Sunday, 21 August 2016

Europe turns its back on Syria and Yemen at its own peril

The images of the Syrian boy, Omran Daqneesh, being pulled from the rubble in Aleppo may have shocked the world over - but his wasn't a unique case.
Shedding tears for one injured child is simply not enough; the war in Syria has been raging on for 5 and a half years now and has decimated hundreds of thousands of men, women and children - many just like the bloody and dazed Omran. Dr Zaher Sahloul, who works in Aleppo, knows all about that. He has treated a toddler who had been shot in the head by a government sniper, children who had been mutilated by the shrapnel from barrel bombs and two young sisters who were brought into the emergency room hugging each other, but were already dead. And yet the airstrikes keep coming.
Somehow, Yemen is enduring a humanitarian catastrophe that is even larger than in Syria. For over a year now, two thirds of the population have had no access to clean water, 80% are in desperate need of humanitarian aid and thousands of civilians have died. The worst part about all of this? If the US and UK governments stopped flooding the Saudis with billions worth of weaponry, their bombing campaign - though let's call it for what it is: a war crime - would swiftly grind to a halt.
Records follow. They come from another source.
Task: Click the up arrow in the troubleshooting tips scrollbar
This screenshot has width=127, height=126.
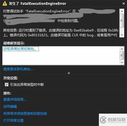Action: [x=122, y=49]
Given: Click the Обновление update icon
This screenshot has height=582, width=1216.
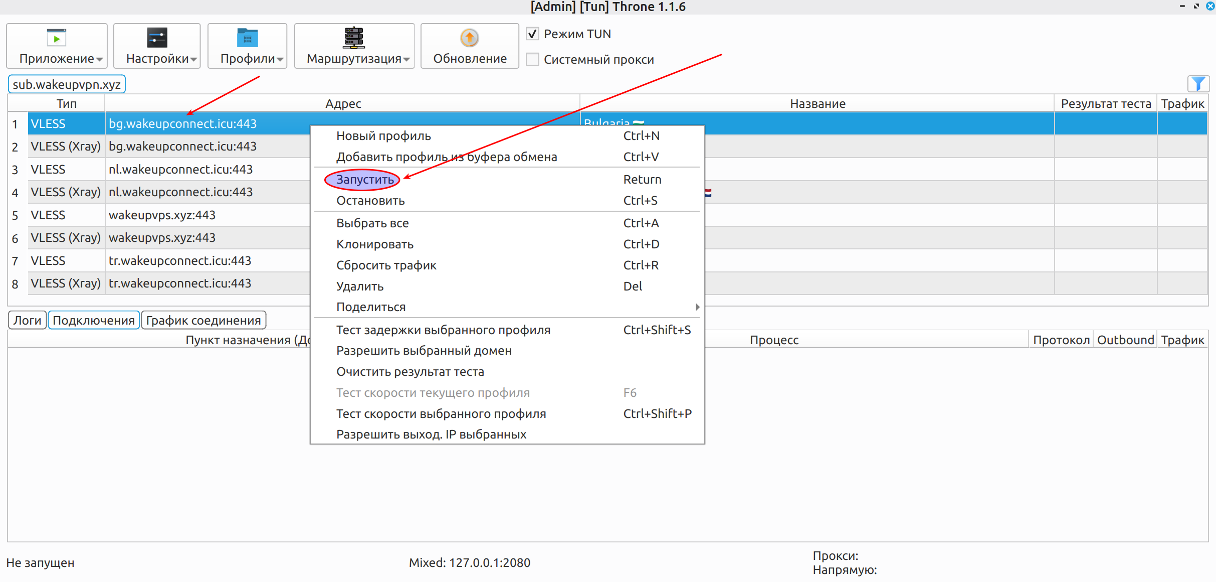Looking at the screenshot, I should [x=470, y=38].
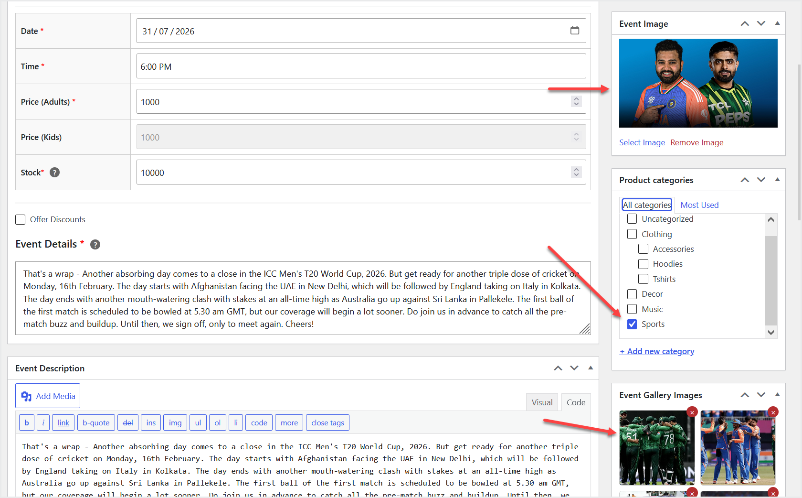Remove the first gallery image with red X
The width and height of the screenshot is (802, 498).
click(x=692, y=412)
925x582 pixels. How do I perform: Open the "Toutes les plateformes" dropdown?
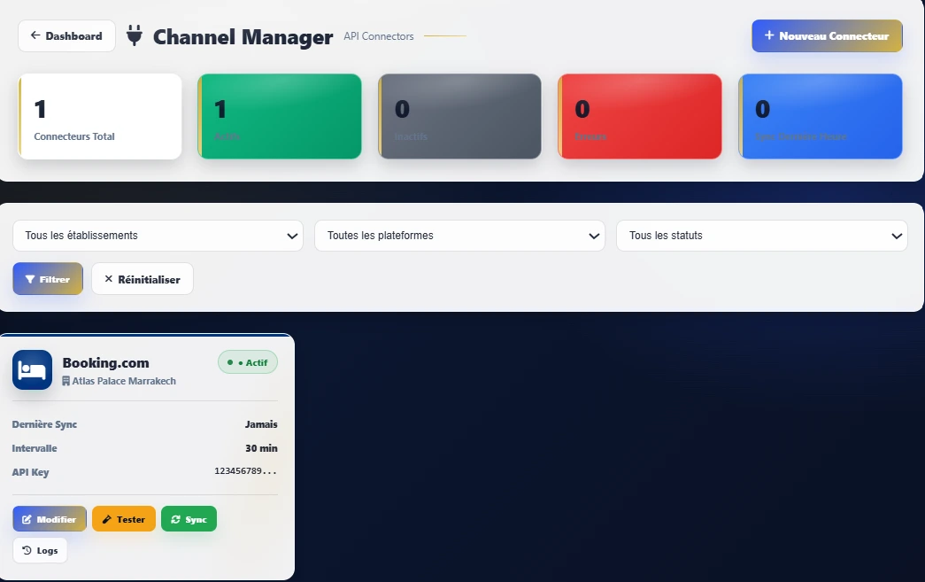[459, 236]
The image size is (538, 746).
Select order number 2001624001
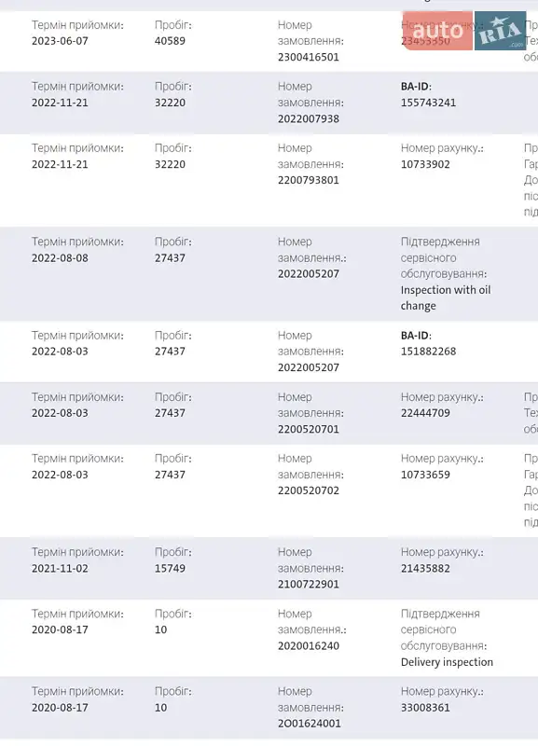[310, 724]
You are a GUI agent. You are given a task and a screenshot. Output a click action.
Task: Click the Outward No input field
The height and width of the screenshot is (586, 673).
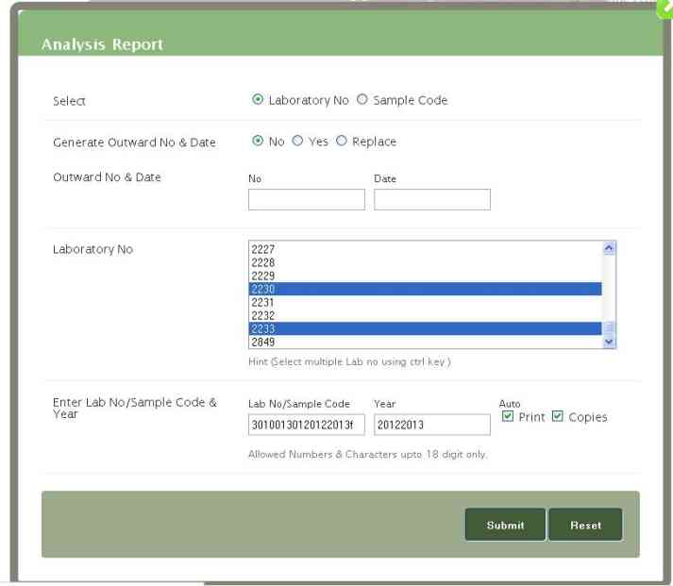point(306,199)
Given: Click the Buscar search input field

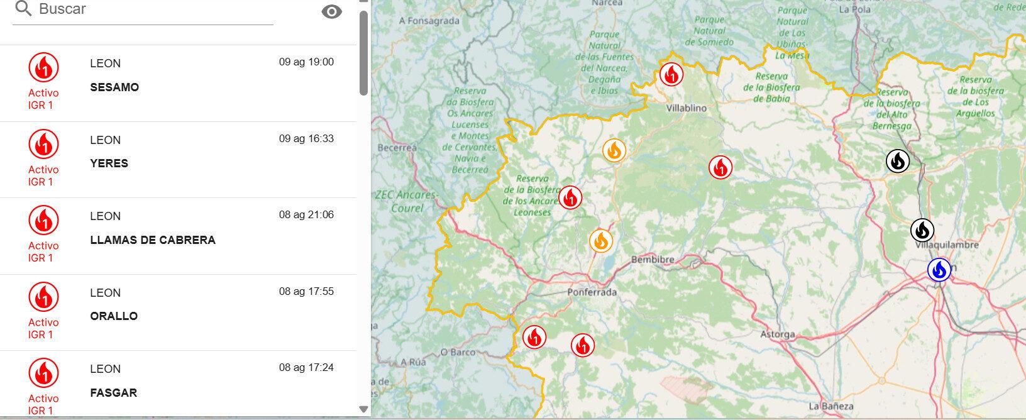Looking at the screenshot, I should (154, 10).
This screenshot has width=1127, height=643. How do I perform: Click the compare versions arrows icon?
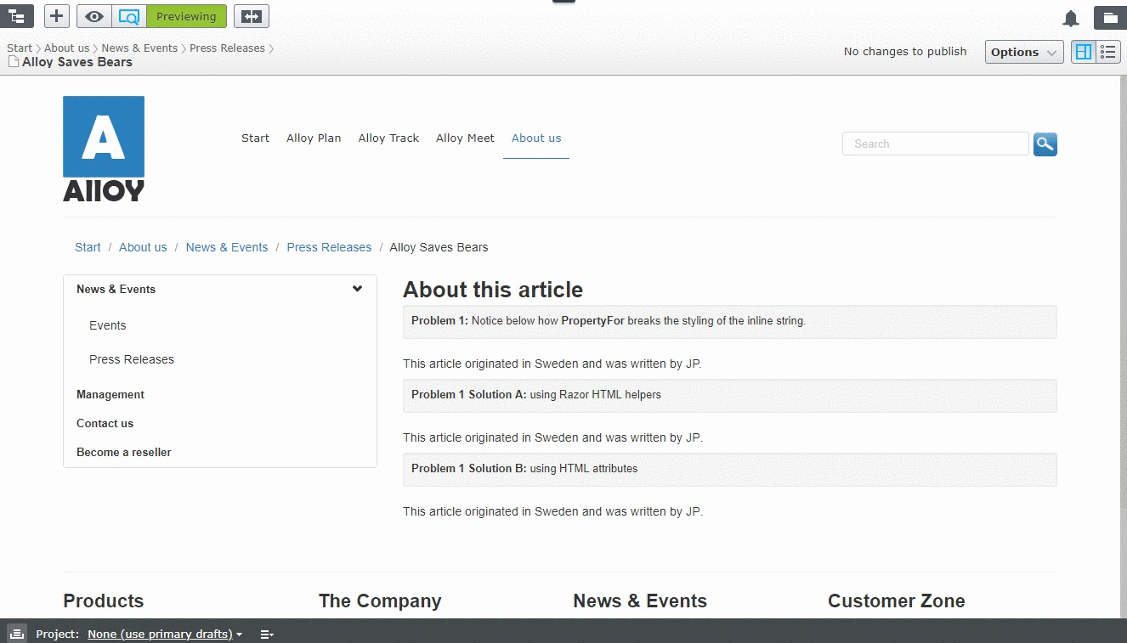[x=251, y=15]
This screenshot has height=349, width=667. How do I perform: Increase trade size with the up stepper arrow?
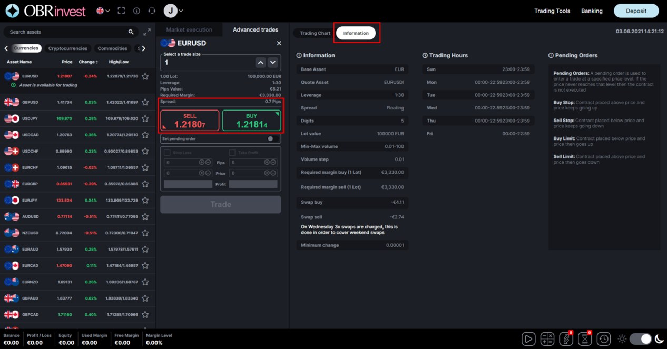pyautogui.click(x=260, y=62)
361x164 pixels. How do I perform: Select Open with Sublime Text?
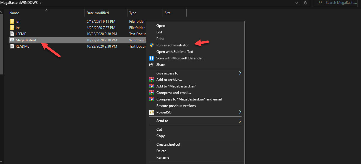click(x=175, y=52)
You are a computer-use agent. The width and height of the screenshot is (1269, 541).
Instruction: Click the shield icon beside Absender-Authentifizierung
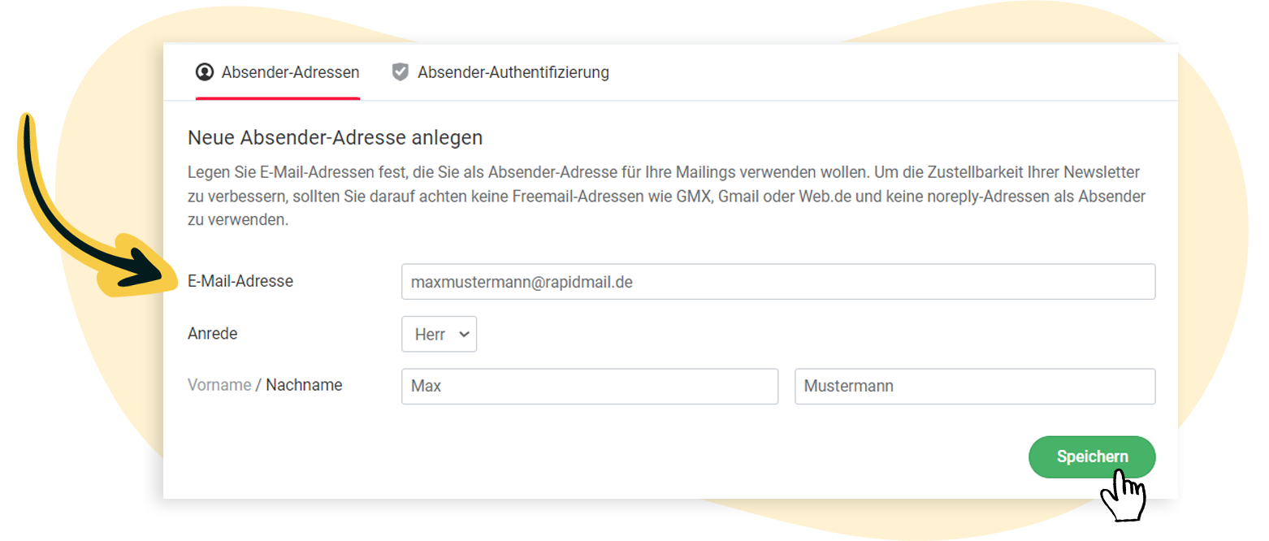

You may not believe it now, but Europe's destiny is entwined with events in its Arab neighbourhood in a way that the US's is not. For each Syrian refugee who made it to Europe and was treated decently, how many were left to rot in a war zone of the West's creation and will nurture resentment towards Europe? Similarly, reports are filtering out of Yemen that Yemenis perceive it not to be a Saudi bombing campaign but a US/UK bombing campaign, and many civilians blame the carnage on the West just as much as the Saudis.
You might not think that, you, a solitary individual, can do anything to change the US and UK's grotesque foreign policies. But if large swathes of the population became aware of the possibly irreversible damage the government is inflicting on the Middle east, I believe insurmountable pressure could be unleashed on those in power.
In a strange parallel to the events of last summer, the body of the little Syrian boy Aylan Kurdi washed upon the shores of Greece and just like now with Omran, there was an outpouring of sympathy on a global scale for refugees. However, just a few months later, Isis claimed responsibility for the deadly Paris attacks, the world relapsed and the migrant-bashing fanfare became rambunctious all over again.
For the reasons stated above, another terror attack in Europe is probably quite likely. Last time, a bunch of Belgian people killed a bunch of people in France so the British government voted to bomb more innocent people in Syria. There's no logic. We need to respond only with humanistic values, kids like Omran are dying every day. Think about it.